WHAT TO DO:
(A) Answer these from the notes on scraping the German foreclosure portal:
(i) What is located within each district (`Kreise`)?
(ii) Where does each local court upload its foreclosure listings?
(iii) Which city will the evaluation of the PDFs focus on?
(B) What is the exact passage in the notes on scraping the German foreclosure portal that runs from "- Our data includes" up to and including "and other documents."? Extract it.

SOURCE TEXT:

# Scraping Official German Government Website
- Germany is divided into federal states, each containing districts (`Kreise`), and within each district is a local court (`Amtsgericht`) where foreclosure auctions (`Zwangsversteigerungen`) are conducted.
- Each local court uploads foreclosure listings to the central portal [ZVG Portal](https://www.zvg-portal.de/index.php?button=Suchen&all=1), which provides an overview of the auctions.
- Our data includes a variety of information, such as descriptions in text form, as well as PDFs like exposés, appraisals (`Gutachten`) and other documents.
- We will evaluate the value these PDFs provide, focusing specifically on foreclosures in Berlin to see if including this information improves our model predictions. This includes exploring approaches like image-based regression or converting images into text.

DATA SEGMENT:

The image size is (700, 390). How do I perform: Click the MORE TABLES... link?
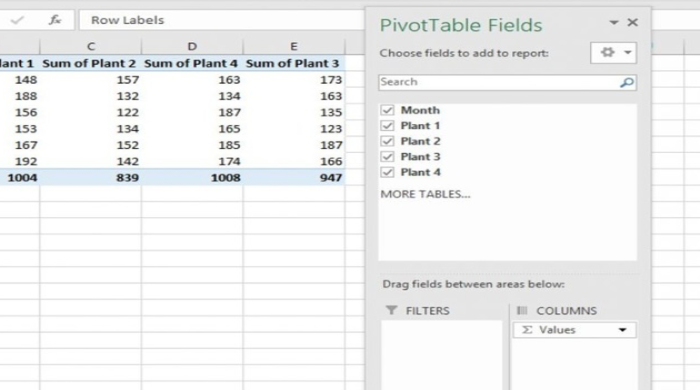[x=425, y=194]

FULL ANSWERS:
(A)
(i) A local court (`Amtsgericht`), where foreclosure auctions (`Zwangsversteigerungen`) are conducted.
(ii) The central ZVG Portal.
(iii) Berlin.

(B)
- Our data includes a variety of information, such as descriptions in text form, as well as PDFs like exposés, appraisals (`Gutachten`) and other documents.